◆ **PASSAGE**:

Former Owner Of Multi-Million Dollar Teardown In Vancouver Says Property Always Needed Work


Back in January, the picture of a modest house on West 14th Avenue in Vancouver, Canada, went viral. The tiny, run-down home on a 33-foot lot, with an asking price of CDN $2.4 million (USD $1.85 million), became a symbol of the city’s hot housing market, which some say has gotten out of control. At about the same time, Vancouver was named the world’s third most unaffordable city, behind Sydney, Australia, and Hong Kong. The unaffordability index compared incomes to housing prices in the city.

But, despite the overgrown lawn, moss-covered roof, and rotted back staircase, the West 14th Avenue property was not standing empty. In fact, it had been home to a university professor and his wife for more than 30 years. Ken Bryant, who taught in the Asian Studies Department of The University of British Columbia, told The Globeand Mail that the home was a teardown when they first bought it in 1983. But it was close to the university, where his wife also worked as a librarian.

“Location, location, location. It almost could have been a tent. It was clear that someone was going to come around with a bulldozer. The house looked then essentially as it does now.”

They purchased the house for $141,000. It sold earlier this year for CDN $2.48 million, which was CDN $82,000 above the asking price. Ken Bryant retired last year and the couple plans to relocate to their vacation property in the Southern Gulf Islands after his wife — who is not named in the Globe article — retires this summer.

Back in January, CTV News said the home was tailor-made for builders, as similar homes in the area had sold for CDN $4.5 million. Realtor Ian Tang, who was not associated with the home’s sale, told CTV that even if a builder spent CDN $1 million putting up a new structure, he or she would have saved about $1 million if it could then be resold for CDN $4.5 million.

Although the Globe did not talk to the new owners of the house, documents obtained by the paper listed their occupations as “business owners.”

Vancouver realtor Bob Rennie told the Globe that the Bryants “won the lottery.” The paper’s reporter wrote that the large number of baby boomers who have benefited from high housing prices are the reason behind the provincial government’s reluctance to take measures to cool the market.

While baby boomers are reaping huge rewards from selling property to which they have held title for decades, the next generation is facing a serious squeeze. A separate Globe and Mail report from last week stated that in 2014, only 15 percent of 3-bedroom properties within Metro Vancouver had an asking price of CDN $500,000 or less.

The story included a profile of one couple in their 30s trying to leverage their modest equity in a Surrey condo, more than an hour outside of Vancouver, where one half of the couple works full-time, to get a home large enough to start a family.

Meanwhile, Bryant is not bothered by the public perception that he may have let his home fall into disrepair. The Bryants raised two very successful sons in the home: one is a software entrepreneur and the other is a professor at a major U.S. university. Ken Bryant drives an older vehicle and often opts for public transit to get around.

“I have said goodbye to the house. There are many things in our life that are important to us. What our house looks like is not one of them. We have pride in our kids and how they do, and our grandkids.”

◆ **EXERCISE GOAL**: Please state the price the Bryants paid for the West 14th Avenue house, according to the article about the Vancouver teardown.

Stored data entries

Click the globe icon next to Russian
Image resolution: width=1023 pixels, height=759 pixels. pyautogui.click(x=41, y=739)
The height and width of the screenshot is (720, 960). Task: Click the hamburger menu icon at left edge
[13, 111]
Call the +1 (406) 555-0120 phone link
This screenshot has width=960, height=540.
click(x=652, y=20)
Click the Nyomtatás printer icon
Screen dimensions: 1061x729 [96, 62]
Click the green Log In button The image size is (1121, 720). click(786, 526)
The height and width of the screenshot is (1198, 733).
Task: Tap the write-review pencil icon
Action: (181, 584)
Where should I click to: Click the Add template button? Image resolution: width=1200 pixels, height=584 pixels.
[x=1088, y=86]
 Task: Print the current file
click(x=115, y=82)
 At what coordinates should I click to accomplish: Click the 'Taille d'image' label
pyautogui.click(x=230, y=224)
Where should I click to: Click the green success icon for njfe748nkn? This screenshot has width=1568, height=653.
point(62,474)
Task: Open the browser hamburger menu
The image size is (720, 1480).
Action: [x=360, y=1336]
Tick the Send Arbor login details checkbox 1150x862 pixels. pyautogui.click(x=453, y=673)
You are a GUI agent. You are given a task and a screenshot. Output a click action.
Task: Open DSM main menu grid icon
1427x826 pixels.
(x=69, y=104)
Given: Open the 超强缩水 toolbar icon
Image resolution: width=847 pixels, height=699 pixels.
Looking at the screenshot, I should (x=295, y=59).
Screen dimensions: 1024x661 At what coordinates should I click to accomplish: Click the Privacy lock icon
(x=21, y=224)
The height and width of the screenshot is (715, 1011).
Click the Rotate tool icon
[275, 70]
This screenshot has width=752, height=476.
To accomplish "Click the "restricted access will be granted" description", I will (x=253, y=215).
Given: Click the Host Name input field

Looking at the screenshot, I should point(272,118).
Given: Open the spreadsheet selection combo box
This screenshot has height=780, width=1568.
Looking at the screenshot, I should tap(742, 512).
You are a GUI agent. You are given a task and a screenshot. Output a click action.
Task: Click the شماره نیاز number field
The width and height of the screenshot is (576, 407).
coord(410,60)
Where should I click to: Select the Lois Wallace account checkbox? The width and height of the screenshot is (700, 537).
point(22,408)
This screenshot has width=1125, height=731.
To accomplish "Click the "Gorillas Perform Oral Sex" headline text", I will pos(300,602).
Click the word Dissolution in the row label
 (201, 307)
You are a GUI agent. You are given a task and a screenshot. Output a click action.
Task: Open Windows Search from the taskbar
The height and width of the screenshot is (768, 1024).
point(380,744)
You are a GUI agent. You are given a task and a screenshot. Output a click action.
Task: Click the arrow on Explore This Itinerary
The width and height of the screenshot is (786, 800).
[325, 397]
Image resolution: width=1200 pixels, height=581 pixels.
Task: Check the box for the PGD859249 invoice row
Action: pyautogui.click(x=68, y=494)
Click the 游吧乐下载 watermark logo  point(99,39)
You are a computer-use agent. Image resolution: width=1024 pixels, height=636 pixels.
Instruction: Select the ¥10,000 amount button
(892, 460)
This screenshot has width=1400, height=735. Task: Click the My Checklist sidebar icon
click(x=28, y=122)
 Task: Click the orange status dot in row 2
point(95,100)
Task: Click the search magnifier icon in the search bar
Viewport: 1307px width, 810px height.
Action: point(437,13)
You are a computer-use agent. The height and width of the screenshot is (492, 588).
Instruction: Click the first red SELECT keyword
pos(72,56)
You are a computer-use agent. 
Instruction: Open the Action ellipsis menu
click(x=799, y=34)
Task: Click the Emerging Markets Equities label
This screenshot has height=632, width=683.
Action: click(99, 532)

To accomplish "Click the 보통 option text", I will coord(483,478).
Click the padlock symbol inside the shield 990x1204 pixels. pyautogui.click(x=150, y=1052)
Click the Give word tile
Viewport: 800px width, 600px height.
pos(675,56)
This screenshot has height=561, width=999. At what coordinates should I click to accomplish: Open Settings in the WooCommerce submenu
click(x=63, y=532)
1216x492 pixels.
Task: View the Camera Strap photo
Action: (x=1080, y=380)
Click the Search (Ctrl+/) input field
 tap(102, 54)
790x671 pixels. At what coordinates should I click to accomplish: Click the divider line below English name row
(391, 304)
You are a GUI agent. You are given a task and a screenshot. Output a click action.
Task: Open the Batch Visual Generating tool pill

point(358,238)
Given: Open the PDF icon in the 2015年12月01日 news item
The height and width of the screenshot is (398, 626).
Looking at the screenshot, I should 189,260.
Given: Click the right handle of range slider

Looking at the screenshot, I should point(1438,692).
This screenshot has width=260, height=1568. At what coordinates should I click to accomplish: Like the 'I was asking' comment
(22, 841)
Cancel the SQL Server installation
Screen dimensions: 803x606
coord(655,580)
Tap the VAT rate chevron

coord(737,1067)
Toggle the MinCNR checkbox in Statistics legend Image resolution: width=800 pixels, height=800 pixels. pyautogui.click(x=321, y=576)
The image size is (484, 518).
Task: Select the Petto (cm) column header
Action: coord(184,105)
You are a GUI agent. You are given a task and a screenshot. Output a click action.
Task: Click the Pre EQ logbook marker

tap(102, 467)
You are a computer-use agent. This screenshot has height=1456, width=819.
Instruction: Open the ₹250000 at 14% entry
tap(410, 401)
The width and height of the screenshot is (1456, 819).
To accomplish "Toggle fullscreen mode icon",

◆ **COMPLETED TASK**: $141,000